As Charlie alluded to earlier, while wing prices did not move a penny in the third quarter, we are encouraged by the recent relief we have seen in the Urner Barry pricing for jumbo wings. Based on recent trends, we expect wing inflation for the fourth quarter to be 15%, which aligns with our prior full-year estimate of 30% inflation for 2019. Advertising expenses increased $4.2 million to $12.7 million in conjunction with the increase in the ad fund contribution rate. Also to remind everyone, advertising expenses are recognized the same time the related advertising revenue is recognized and does not necessarily correspond to the actual timing of the related advertising.

Selling, general, and administrative expenses were $13.5 million in the quarter, which is a $3.2 million increase versus the third quarter of 2018. This was driven primarily by an increase in stock-based compensation expense of $1.3 million relating to the company's year-to-date performance and $1.4 million increase in advertising-related expenses recorded in SG&A, which has an equal and offsetting amount recorded in advertising fee revenue. The balance of the increase was driven by investments in technology and other strategic initiatives as we continue to position the organization for the next phase of growth. Adjusted EBITDA, a non-GAAP measure, increased 25.8% to $15.4 million for the third quarter.

There's a reconciliation table between adjusted EBITDA and net income to its most directly comparable GAAP measure included in our earnings release. Net income in the third quarter was $5.9 million or $0.20 per diluted share, down from $0.21 in the prior-year period. This decline was the result of the higher interest expense in 2019, which we guided to in our prior earnings call, as well as our effective tax rate for the quarter of 23.4%, compared to a 19.4% tax rate in the third quarter of last year. The higher interest expense is the result of a higher debt balance and applicable interest rate related to our securitized debt that we completed in November of last year, which has a full-year impact of $0.19 per share when comparing 2019 earnings per share to the prior year.

As of the end of the third quarter, we had $309 million in net debt. We ended the third quarter with our net debt to trailing 12-month adjusted EBITDA at 5.6 times. We remain comfortable with this level of leverage and we believe over the long term we will continue to delever through a combination of adjusted EBITDA growth and strong free cash flow generation. We remain committed to returning capital to the shareholders through our quarterly dividend, which is targeted at approximately 40% of free cash flow.

Our board of directors declared a quarterly dividend of $0.11 per share of common stock. This dividend, totaling approximately $3.2 million, will be paid on December 13th to stockholders of record as of November 29. We're consistently evaluating the best use of excess capital and feel our quarterly dividend is an important part of our commitment to our shareholders. Now turning to guidance.

As Charlie referenced earlier, we are reiterating our prior unit growth outlook for the full year of 2019 of 136 to 142 net new restaurants. Based on the strong momentum in the business through the first three quarters of 2019, we are raising our full-year outlook for the following. Domestic same-store sales growth is now expected to be between 10% and 11%, previously high single-digit; and fully diluted adjusted earnings per share is now estimated to be between $0.75 and $0.77, up from $0.74 to $0.76, reflecting 29.8 million shares outstanding. Additionally, we are also updating our SG&A guidance.

### [GIVEN REQUEST]
Quote everything in the earnings call excerpt above from "As of the end" down to "free cash flow.".

### [RECORDS PROVIDED]
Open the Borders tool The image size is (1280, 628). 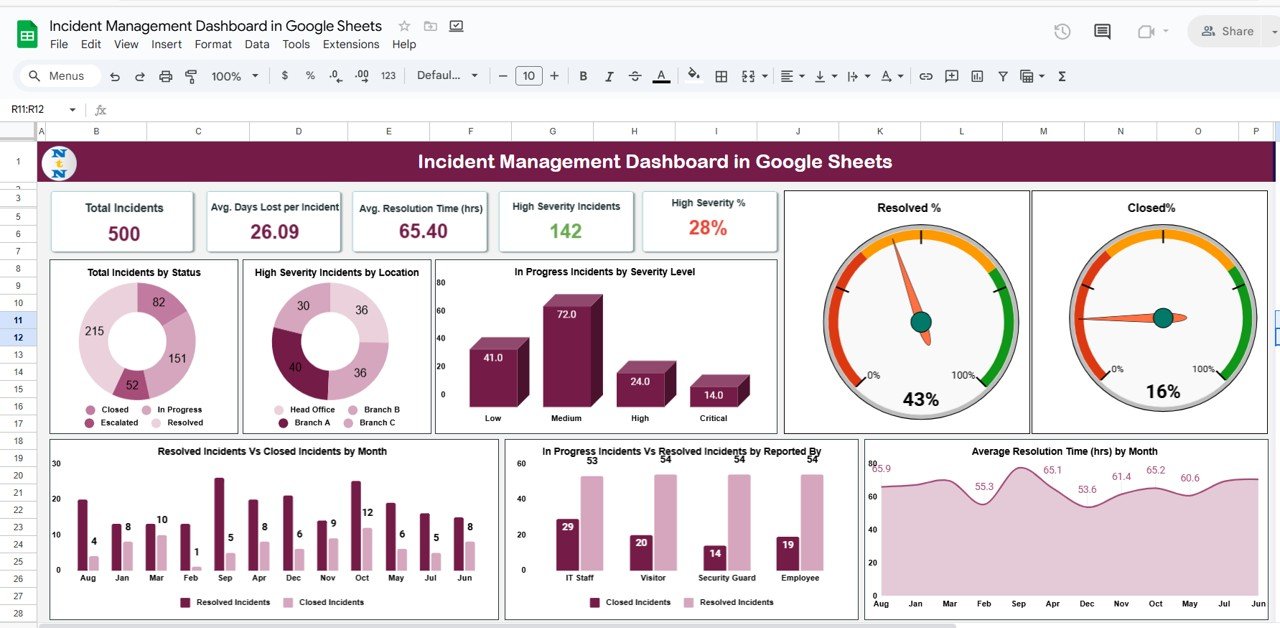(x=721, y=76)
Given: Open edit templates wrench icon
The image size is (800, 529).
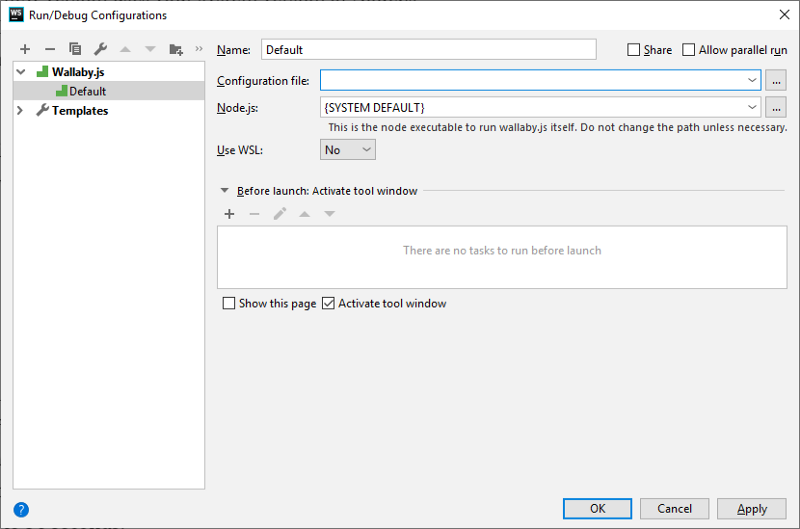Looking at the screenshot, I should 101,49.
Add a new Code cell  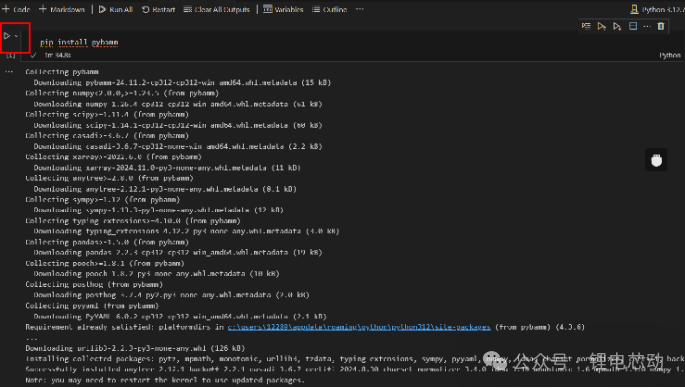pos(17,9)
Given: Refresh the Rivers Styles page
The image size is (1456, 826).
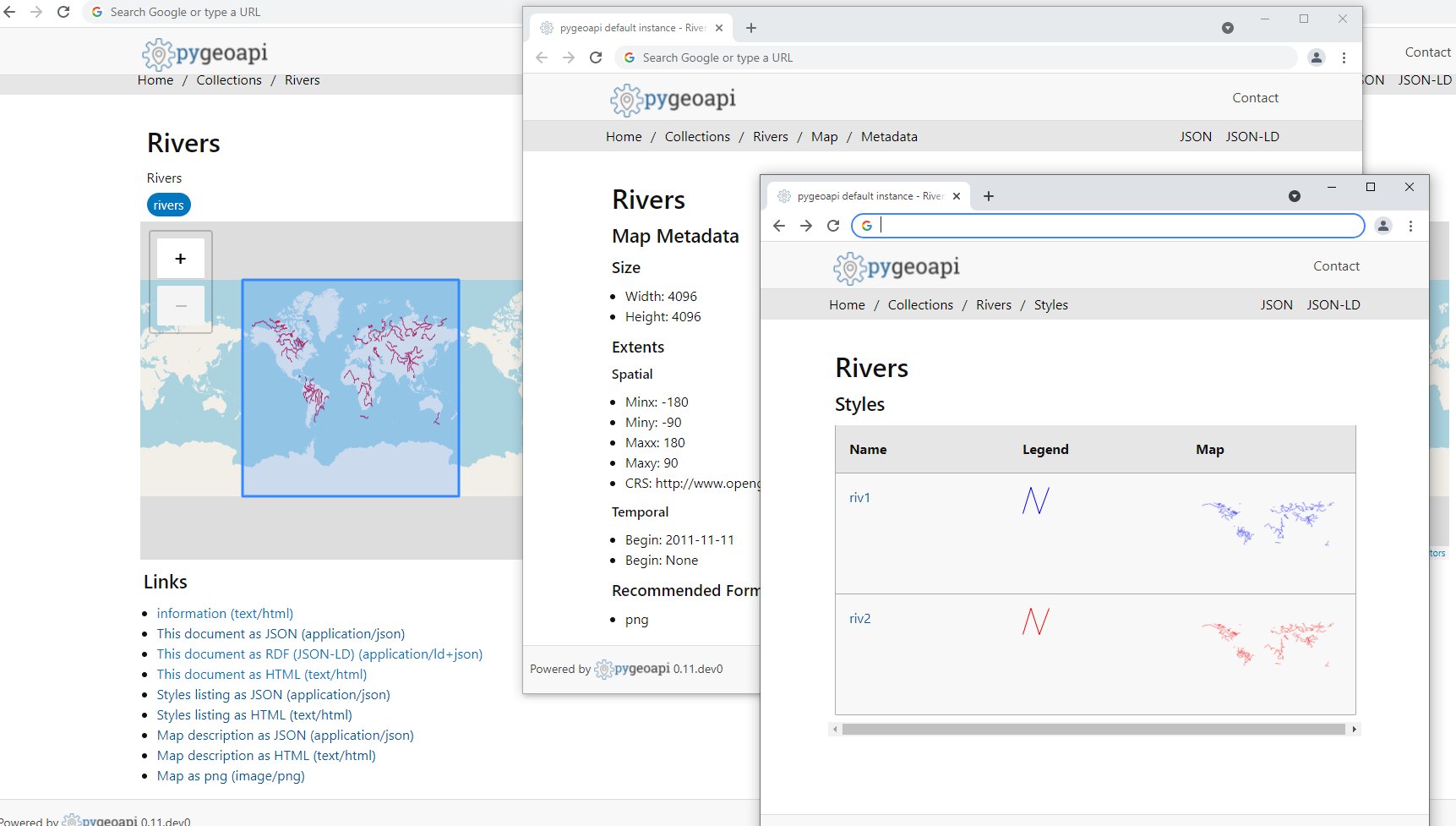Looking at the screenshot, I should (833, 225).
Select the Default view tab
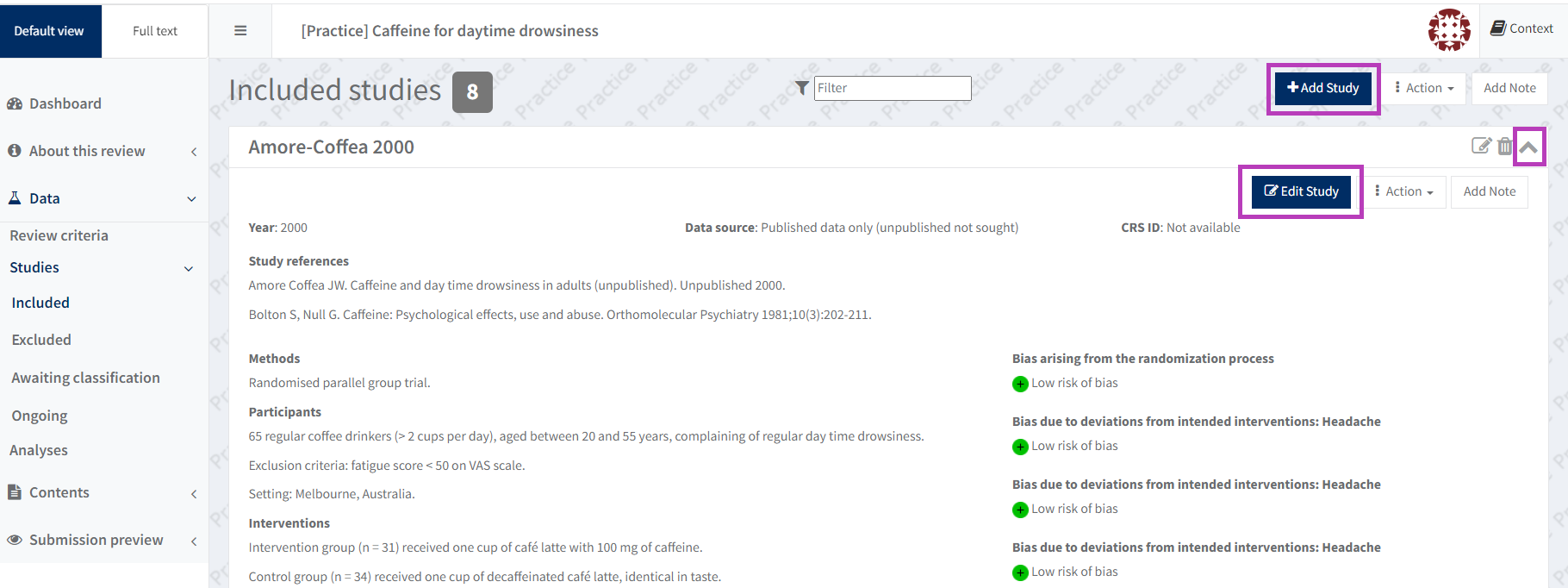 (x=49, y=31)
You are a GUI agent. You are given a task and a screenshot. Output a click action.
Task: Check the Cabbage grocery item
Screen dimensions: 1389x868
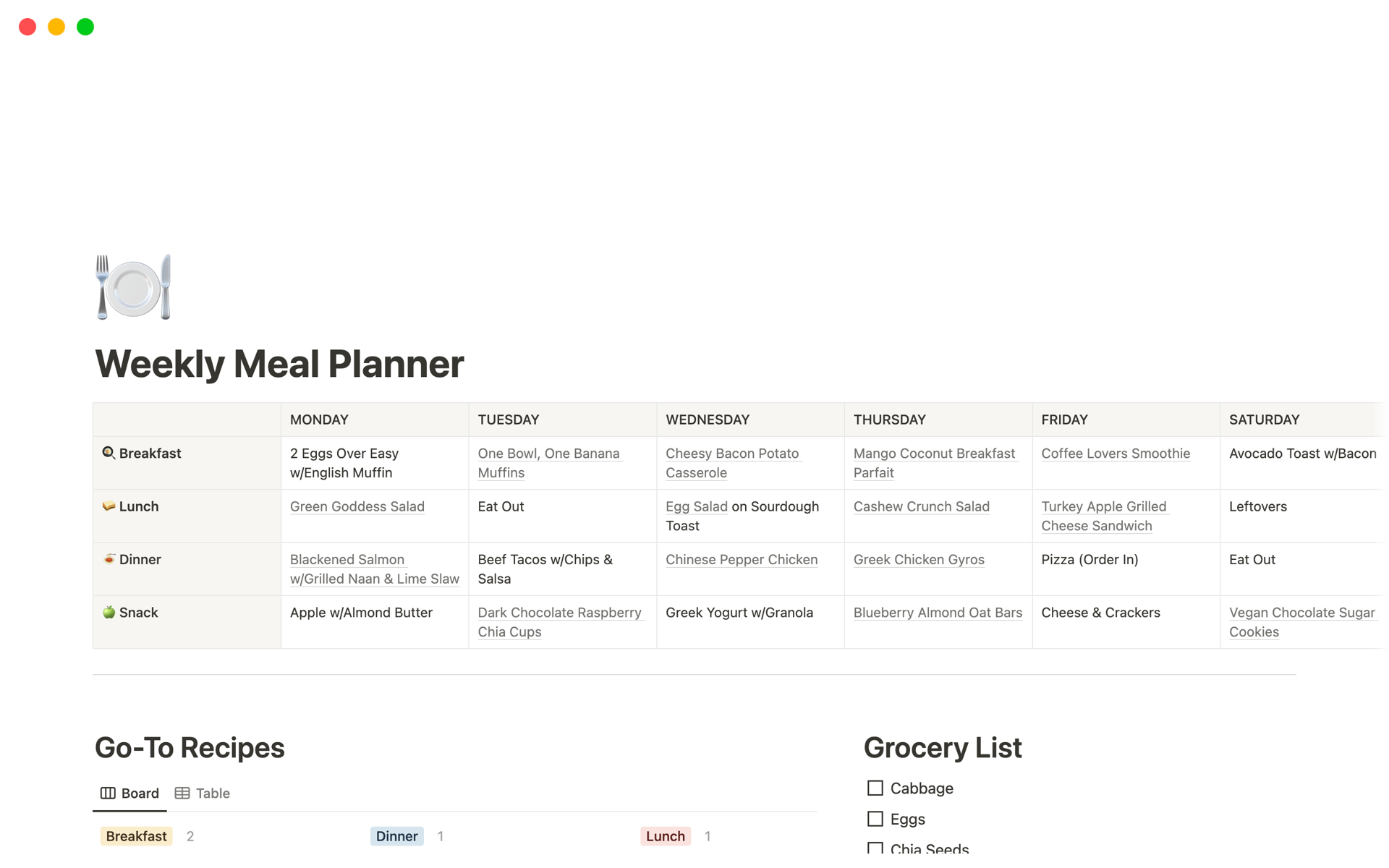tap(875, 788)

### [REPLY TO THE TASK]
As of the end of the third quarter, we had $309 million in net debt. We ended the third quarter with our net debt to trailing 12-month adjusted EBITDA at 5.6 times. We remain comfortable with this level of leverage and we believe over the long term we will continue to delever through a combination of adjusted EBITDA growth and strong free cash flow generation. We remain committed to returning capital to the shareholders through our quarterly dividend, which is targeted at approximately 40% of free cash flow.